Next goal is bibliography processing. DocBook can handle references already, I just need my refs in the appropriate format. I have a large collection of existing reference data in ProCite for MS Windows. For managing the references on Linux, RefDB looks like a good choice. Unfortunately, I've not been able to install it so far due to incompatibilities with libdbi on Fedora Core 3. I've asked on the refdb list to see if anyone has a solution. It may also be that Fedora Core 4 has the more up-to-date libraries when it ships (the problem isn't just libdbi, but conflicts with the FC3 installed MySQL and PostgresQL). Fingers crossed. In the meantime, I haven't yet found a ProCite to refDB translator. ProCite can export data as a comma-delimited field, but the meanings of the fields are context-dependent on the reference type. I have a sinking feeling I may end up writing my own ProCite to XML converter. Sigh.

Final note: I've been using Bob Stayton's DocBook XSL: The Complete Guide, second edition, as one source of assistance in learning my way around DocBook's world. It's an excellent resource, thoroughly recommended.

del.icio.us: docbook

Friday, April 22, 2005

Jena tip: namespaces and the j.0 problem

A frequently asked question we get on the Jena list is paraphrased as: "help - my output contains these weird j.0 namespaces, how do I get rid of them?". In the hope that Google will save some future askers of this question some time, here's an explanation of what is happening, and what to do about it.
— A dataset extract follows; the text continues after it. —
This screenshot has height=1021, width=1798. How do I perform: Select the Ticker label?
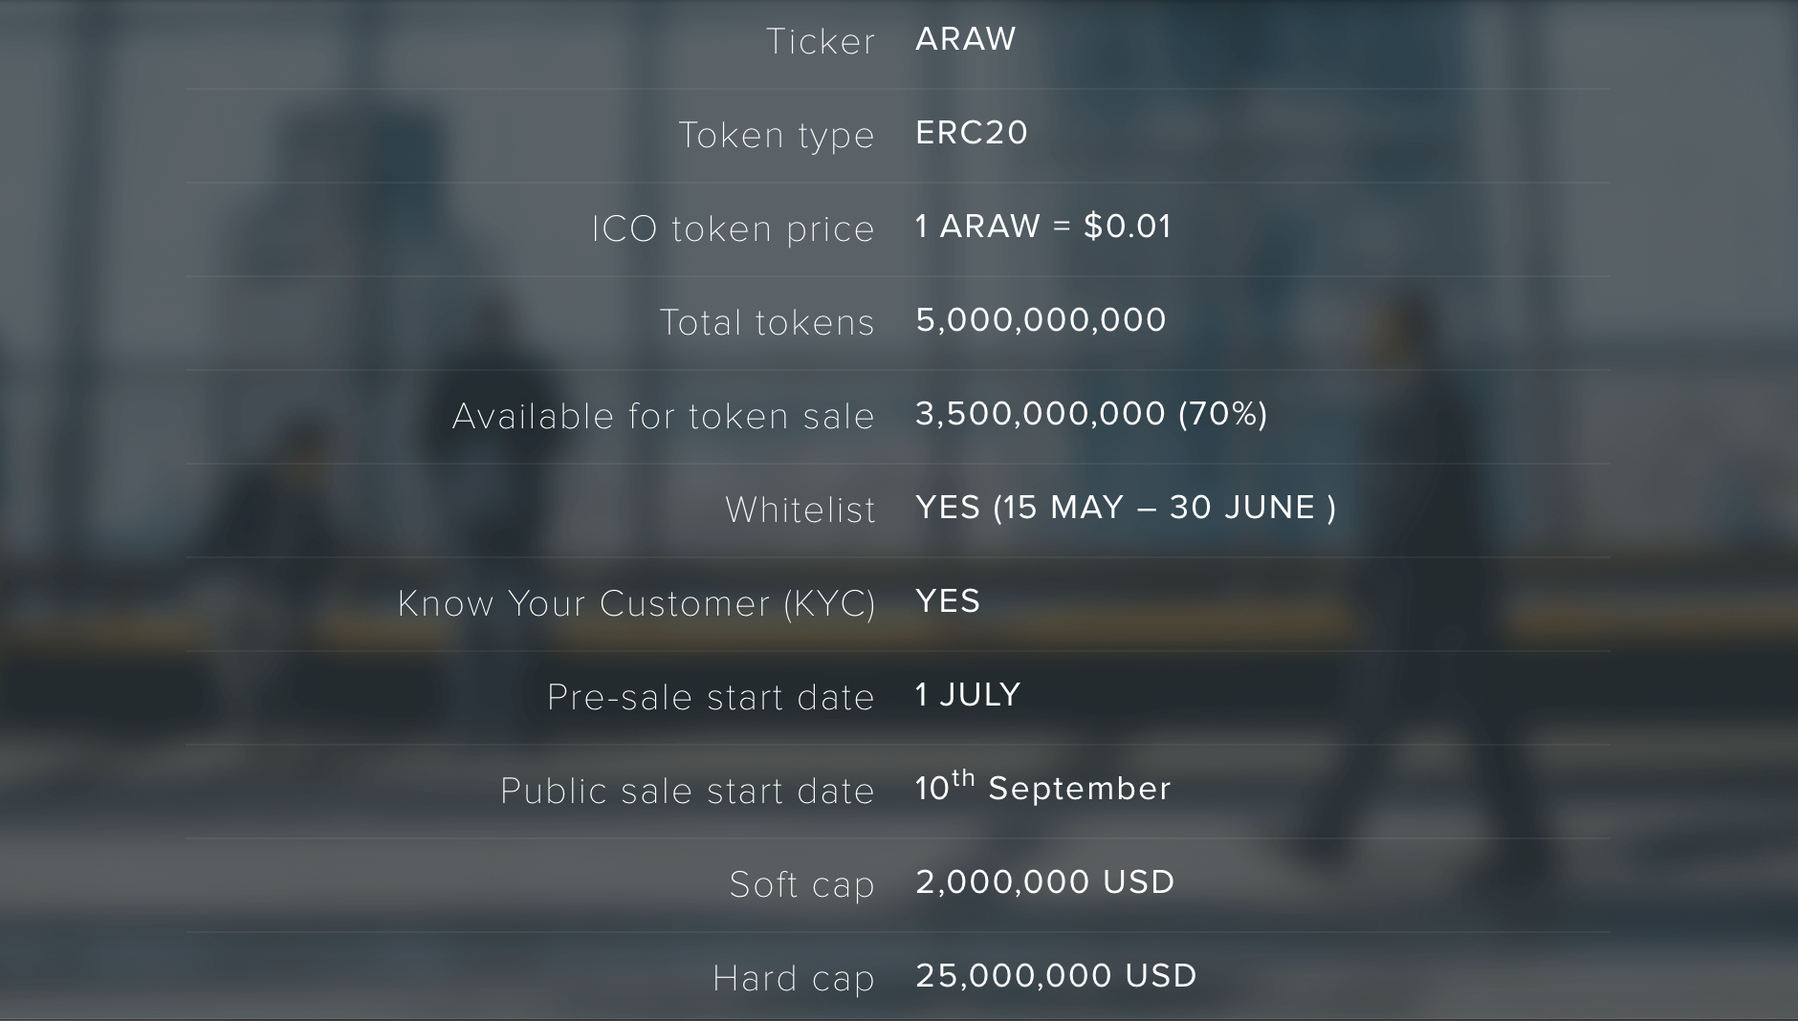pos(821,41)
First, consider the following code snippet:

    public static void main( String[] args ) {
        Model m = ModelFactory.createDefaultModel();
        Property p = m.createProperty( "p" );
        Resource r = m.createResource( "r" );
        r.addProperty( p, 42 );
        m.write( System.out, "RDF/XML" );
    }

This could be expected to write a representation of the simple RDF model r p "42". But in fact, it produces a Java exception. Exactly which exception depends on the version of Jena we are using, in my current test setup I get Exception in thread "main" com.hp.hpl.jena.rdf.arp.RelativeURIException: No scheme found in URI 'p'. The problem is that RDF (and RDFS, and OWL) expect the names of things to be URI's. The symbol p isn't a URI. So let's change the example slightly:

    public static void main( String[] args ) {
        Model m = ModelFactory.createDefaultModel();
        String NS = "http://example.com/foo#";
        Property p = m.createProperty( NS + "p" );
        Resource r = m.createResource( NS + "r" );
        r.addProperty( p, 42 );
        m.write( System.out, "RDF/XML" );
    }

OK, now this runs and produces the following output:

<rdf:RDF
    xmlns:j.0="http://example.com/foo#"
    xmlns:rdf="http://www.w3.org/1999/02/22-rdf-syntax-ns#" >
  <rdf:Description rdf:about="http://example.com/foo#r">
    <j.0:p>42</j.0:p>
  </rdf:Description>
</rdf:RDF>

So here's the mysterious j.0 appearing. What's going on? The j.0 is an XML namespace. It's defined in the root element of the RDF file:

    xmlns:j.0="http://example.com/foo#"

To get the full URI, just replace j.0: with the URI defined in the namespace declaration. But why was it put there at all? Consider the alternative. With RDF's striping XML syntax, elements are alternately resource and property names. Suppose we hadn't used a namespace for p:

<rdf:RDF
    xmlns:rdf="http://www.w3.org/1999/02/22-rdf-syntax-ns#" >
  <rdf:Description rdf:about="http://example.com/foo#r">
    <http://example.com/foo#p>42</http://example.com/foo#p>
  </rdf:Description>
</rdf:RDF>

<http://example.com/foo#p> isn't a legal XML element name. It contains characters (such as colon) that are not syntactically permitted in an XML element name. So, using XML's namespace mechanism gets us out of a hole when we want RDF identifiers in XML to be URI's. It also has value in its own right though: semantically your p relation may denote something different to my p relation; if we put them in different namespaces there's much less chance of an accidental confusion of semantics.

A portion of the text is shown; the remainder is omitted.